The death of a child, of a loved one or an esteemed animal, causes sadness. It is the disappearance of signs, of presence, of experiences. Everything is blank and unmarked: what are now signs is the memory of before. The present is swallowed; only remembrance and memory reign, performing the magic of bringing something back, of making everything heard and seen as it was before. In these moments, sadness is an abyss, a break that prevents continuity, satisfaction and tranquility. The persistence of this process transforms the present into a receptacle of memories and instills nostalgia. This look back and there halting, when too long, becomes a well where everything is swallowed, and thus revelations emerge, sadness was the sign, the password to update the processes of non-acceptance of oneself, of reality, of limits.
Being sad, being taken by sadness is a frequent encounter when affections are experienced, when they are transformed, when they are lost - separations, deaths, accidents - and disappear. The disappearance, the absence of what it held and had a meaning, causes sadness. It is the dark that erases everything, obscures and allows nothing to see, except stumbling. Sadness is the fall into the void of reality when it is transformed, when it is only a marker of temporality: Before and After. This tense transition is the passage that narrows, distresses, and makes us cry. Living with this sadness becomes a mark, a background, a reference, a context that allows transformation and new experiences or generates persistence, destructive positions of the dynamics of being in the world.
Life is movement, it is dynamic, it is impermanence and it is a flow that necessarily implies changes or modifications. When this aspect of instability in life is not accepted, neurosis is structured. That means, among other things, denial of changes and non-acceptance of the transformations inherent to everything that exists. This is the positioning, the self-referencing that creates bridges, planes, levels and static perceptual contexts. In other words, patterns serve to translate the enigma of the world, of the other, and hide the impossibilities. It is perceptual distortion. So this positioning, this interruption comes when the value of the extrinsic, the contextualized, the situated begins.

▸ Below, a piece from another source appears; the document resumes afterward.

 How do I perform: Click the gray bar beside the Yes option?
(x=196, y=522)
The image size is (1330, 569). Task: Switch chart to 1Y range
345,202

Losses occupy a primordial place in the events of change that move, affect and shake people who repudiate the dynamism of life. For those who reject the experiences of loss, sadness is constant, it becomes the context of everything.
Sadness is an occurrence, it is a life process, it is a passage, the disappearance of what held us back, of what had meaning. Transforming it into a point of support, a reference from which everything is perceived, transforms this aspect of the encounter, of experiences, into a bottomless pit to justify the non-acceptance of limits, losses, separations and changes.